Entre as comunidades Currais de Baixo e Baixio do Muquém, também em Crato, foi identificado o Sítio Pedra do Índio, onde estão gravuras em uma rocha, mas que também não será impactada pela obra, apesar de próxima da faixa de servidão do canal. “A gravura ou pintura rupestre não podem ser retiradas, porque foram elaboradas em matacões ou afloramentos rochosos. Quando tem uma obra desse tipo, tem que fazer um desvio ou outros procedimentos”, explica Agnelo. Sua equipe fez o registro fotográfico e o decalque digital.
Danos
As peças encontradas, exceto no Sítio São Bento/Lagoa Encantada, em Crato, estavam fragmentadas. Além do CAC, outras ações como a agricultura, pequenas obras, construção de residências ou processos naturais como drenagens, riachos, enchentes tendem a ter o processo de conservação comprometido. Todo o percurso é identificado na pesquisa para entender o contexto como foi encontrado.
Preservação
Como alternativa de preservação, a comunidade do Baixio das Palmeiras criou um espaço em um casarão de taipa, construído no século XIX, que foi batizado de Casa de Quitéria, homenageando uma das primeiras habitantes. O prédio foi transformado em equipamento cultural. “A gente usa para preservar os bens materiais e imateriais”, explica o professor e geógrafo Liro Nobre, morador da localidade.
Com desejo de impulsionar o turismo comunitário, Liro acredita ser importante manter ali um acervo arqueológico, pois para os habitantes, as peças têm valores além do científico: o cultural e econômico. “Seria importante que esses achados, que tem tudo a ver com nossa identidade, que foi produzida por nossos ancestrais, ficasse na casa que pertence à comunidade”, acredita. Como a legislação não permite, imagina que lá pode ser um ponto de apoio para que os moradores, caso encontrem alguma peça, recolham para o estudo técnico.

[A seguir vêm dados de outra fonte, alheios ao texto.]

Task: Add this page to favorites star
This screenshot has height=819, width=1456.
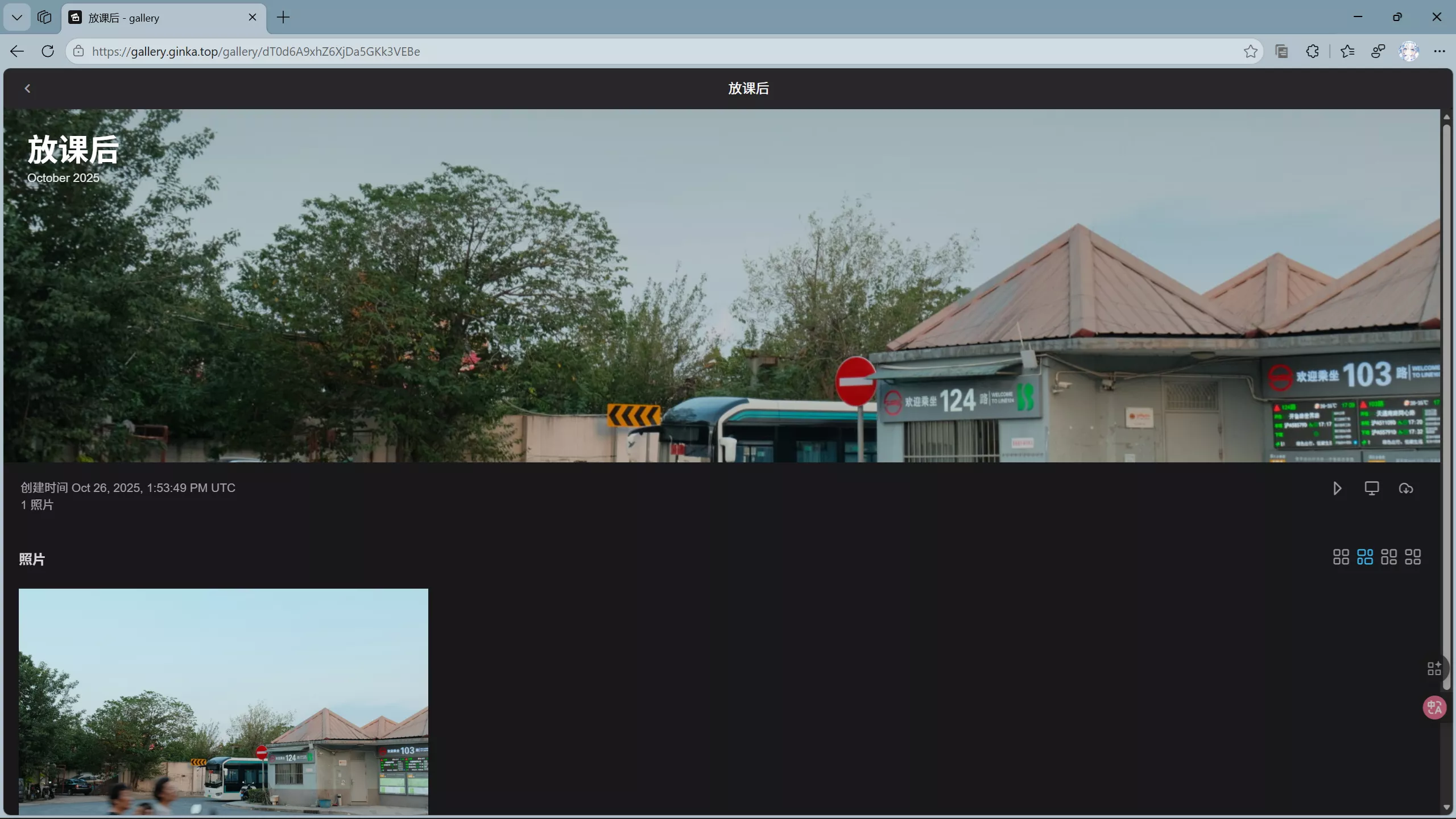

Por outro lado, Liro cobra mais ações, como oficinas de educação patrimonial. “Também algum tipo de compensação ambiental, já que somos impactados diretamente. Já estamos desenvolvendo muitas atividades, trabalhando com crianças, juventude, fazendo a relação com arte, cultura, memória, patrimônio, bem viver e natureza”, justifica.
Agnelo acredita que o Sítio Pedra do Índio, no distrito Baixio das Palmeiras, pode ser trabalhado como um ponto turístico. “Ele já era conhecido pela comunidade”, destaca. O arqueólogo antecipa que, como não será diretamente impactado pelo CAC, pode ser trabalhado na linha da educação patrimonial e do turismo comunitário.
Futuro
Com a paralisação da obra por falta de repasse de recursos, a pesquisa em campo também está parada. “Não estamos em campo, porque não tem obra”, explica Agnelo. Neste intervalo, o arqueólogo atenta para a não retirada inadequada de peças.
Ao fim do contrato, em 2021, o estudo só será renovado após aprovação do Iphan. “Aí, depende da necessidade. Se a gente constatar que a pesquisa foi concluída e todas as áreas foram averiguadas, não será renovado”, acredita Agnelo Queiroz.